Search the listing below for the line with "Where should I", then write out that line and every one after it exactly, without the pictures.
========================================
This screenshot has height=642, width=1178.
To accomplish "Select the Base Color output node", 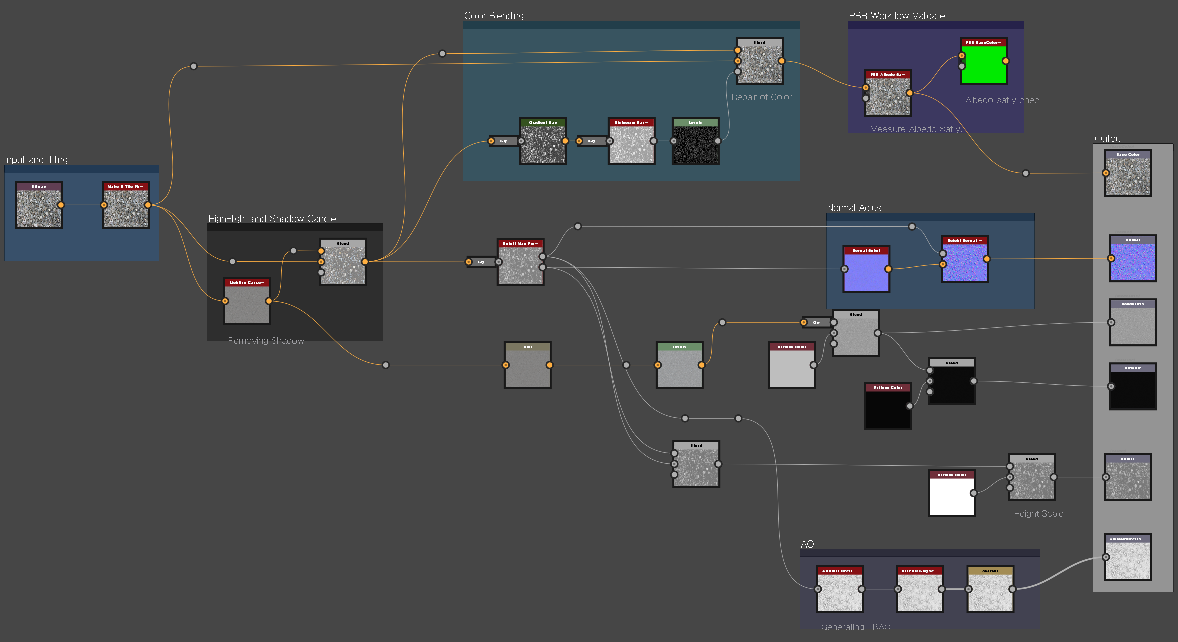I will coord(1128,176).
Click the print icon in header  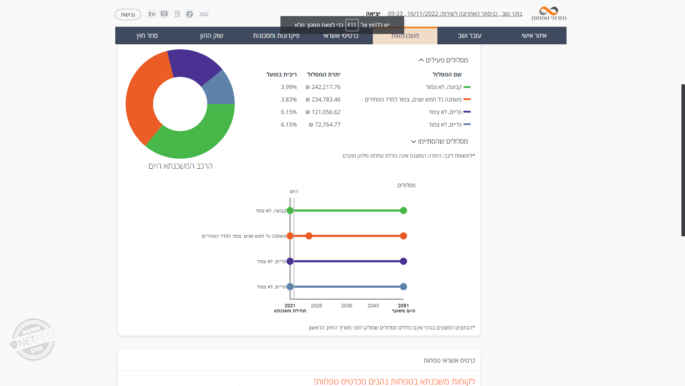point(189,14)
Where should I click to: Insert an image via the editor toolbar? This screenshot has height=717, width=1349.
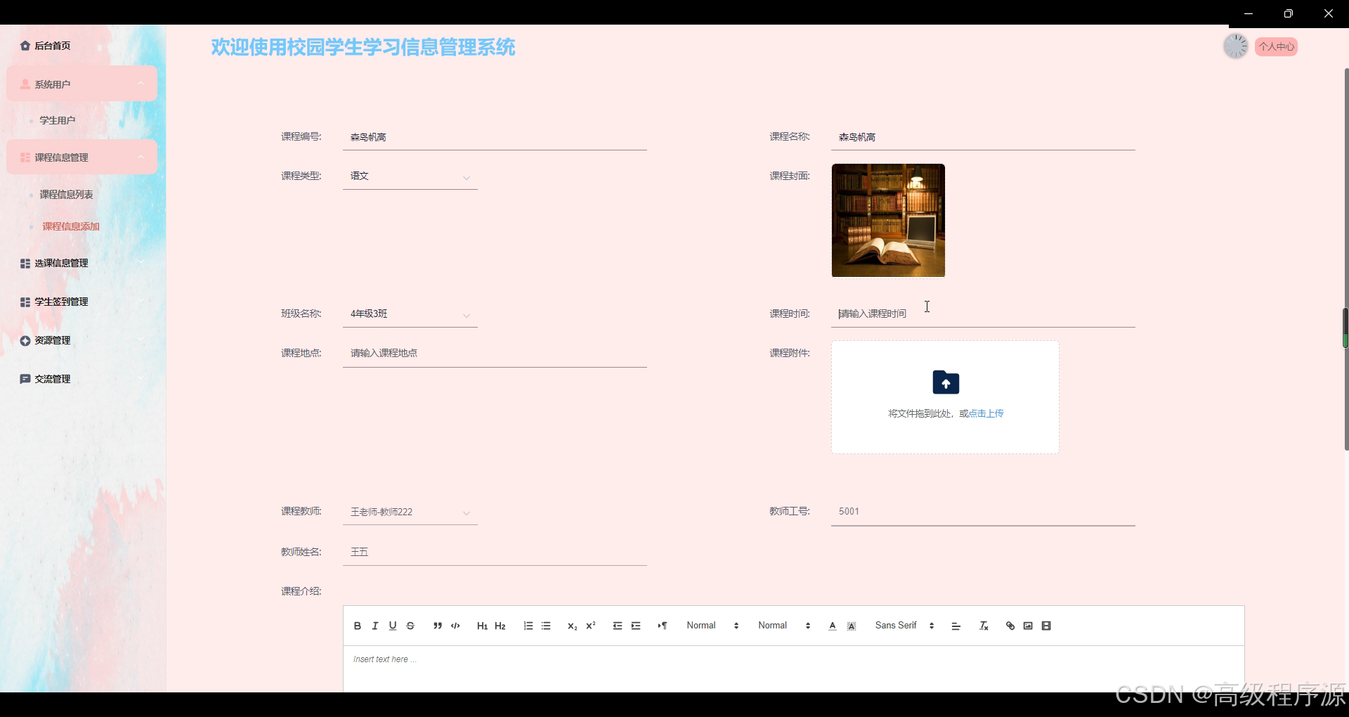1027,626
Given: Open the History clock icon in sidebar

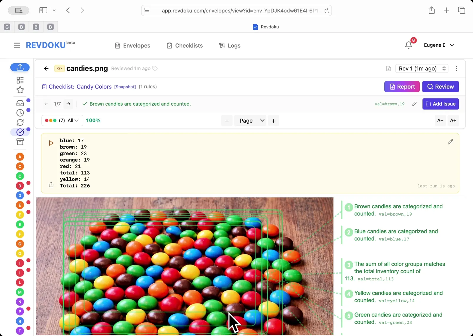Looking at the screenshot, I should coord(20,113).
========================================
Finished exercise:
Where should I click to: Insert an image via the editor toolbar? This screenshot has height=717, width=1349.
1027,626
Given: Open the History clock icon in sidebar

Looking at the screenshot, I should coord(20,113).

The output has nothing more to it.